Looking up, breathing out: ‘Ambrosia’ brings nature and harmony to the Pru
Cambridge-based artist Cicely Carew has brought light, color and a sense of natural harmony to the Prudential Center with her public art installation, “Ambrosia,” commissioned by Boston Properties and curated by the public art organization Now + There.
“Ambrosia” is anchored by two large installations, one at the Boylston Street entrance of the center and one in the Center Court. Between them, a path of smaller, abstract hanging sculptures connect the larger works. The organic, suspended sculptures made with everyday objects pull inspiration from the natural world — in particular, the healing properties of flowers and plants. The soft abstractions, frequently molded with tulle and painted mesh, provide a powerful contrast with the geometric, industrial design of the Prudential Center.
“I wanted to build a space of wondrous exuberance while still having moments of stillness, personal inquiry and reflection,” Carew says. In a bustling center of business and commerce, where natural and internal equilibrium are low on the to-do list, “Ambrosia” provides an important opportunity to slow down. The installation also offers a soft visual landing for those reentering public space for the first time since the COVID-19 shutdowns.
In Greek mythology, ambrosia is considered the food of the gods, a sweet nectar often bestowing immortality on the drinker. Here the word is interpreted as an artistic delight to the senses, an opportunity to indulge in beauty and personal reflection. Installed on March 15, “Ambrosia” pulls Boston out of the colder months and into the blooming spring, a time of brightness and hopefulness after a long winter.
In the Center Court installation, colorful Plexiglas shapes reflect the light that streams in through the Prudential Center’s windowed ceiling. The colors reflect onto other areas of the structure, painting the whole space in a new perspective. At times the installation feels cosmic and astral as well as floral. Lifted high above the viewers, it reminds the public to look up and out of themselves.
This is the third installation curated by Now + There to bring local artists into the Prudential Center. The nonprofit organization installs temporary and site-specific artworks all over Boston with the intention of activating the spaces for community dialogue and making artwork accessible to everyone.

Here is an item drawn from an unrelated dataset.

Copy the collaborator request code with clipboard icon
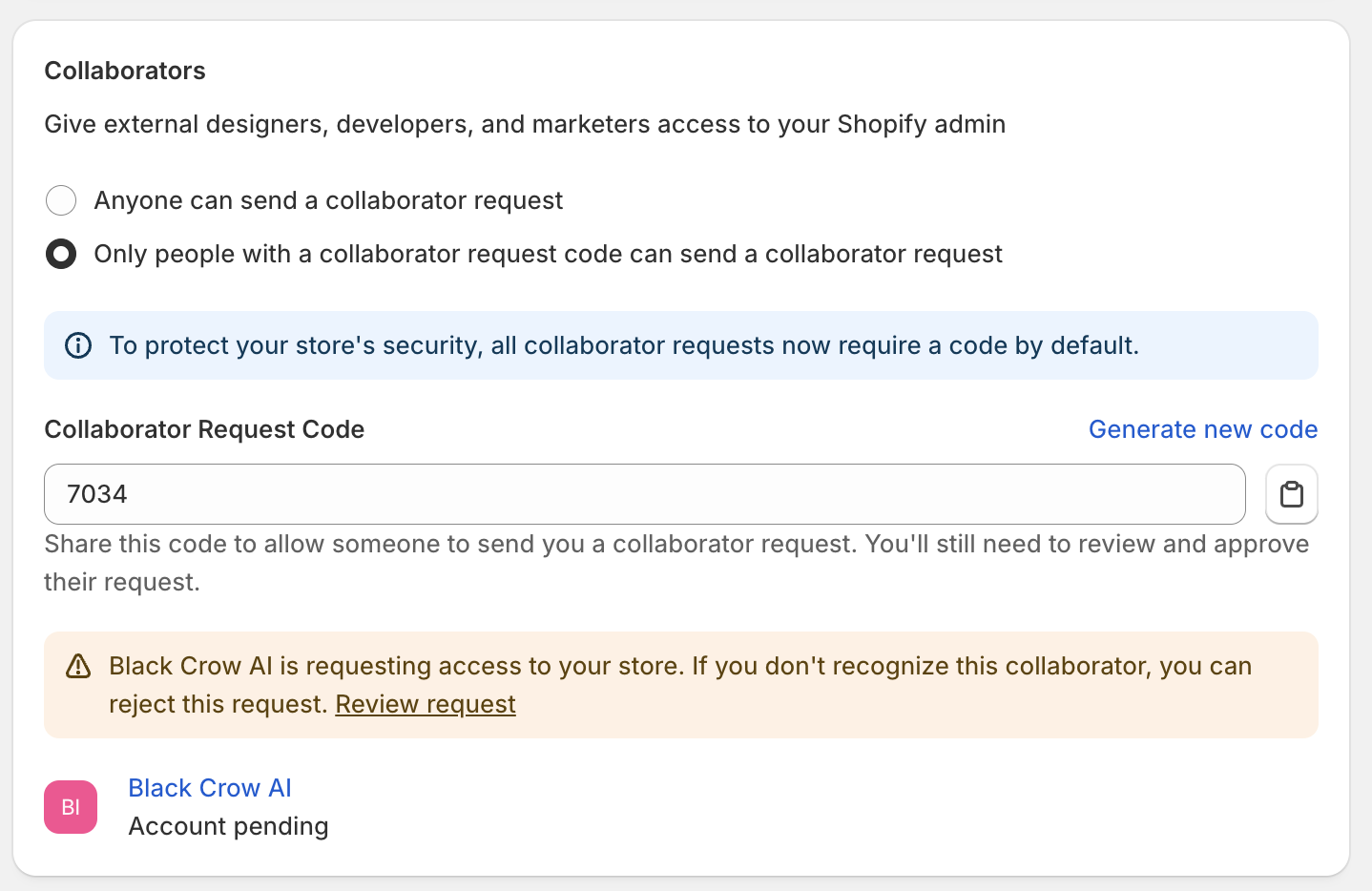 click(x=1291, y=494)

“At a time of societal upheaval, many of us are soul-searching,” said Kate Gilbert, executive director of Now + There. “From the pandemic to racial reconciliation to political change, we are looking at public spaces and reinterpreting how we belong in them. Social distancing. Isolation. Togetherness. Disagreement. Acceptance. Cicely’s work will give us the time and space to contemplate our place in all of it.”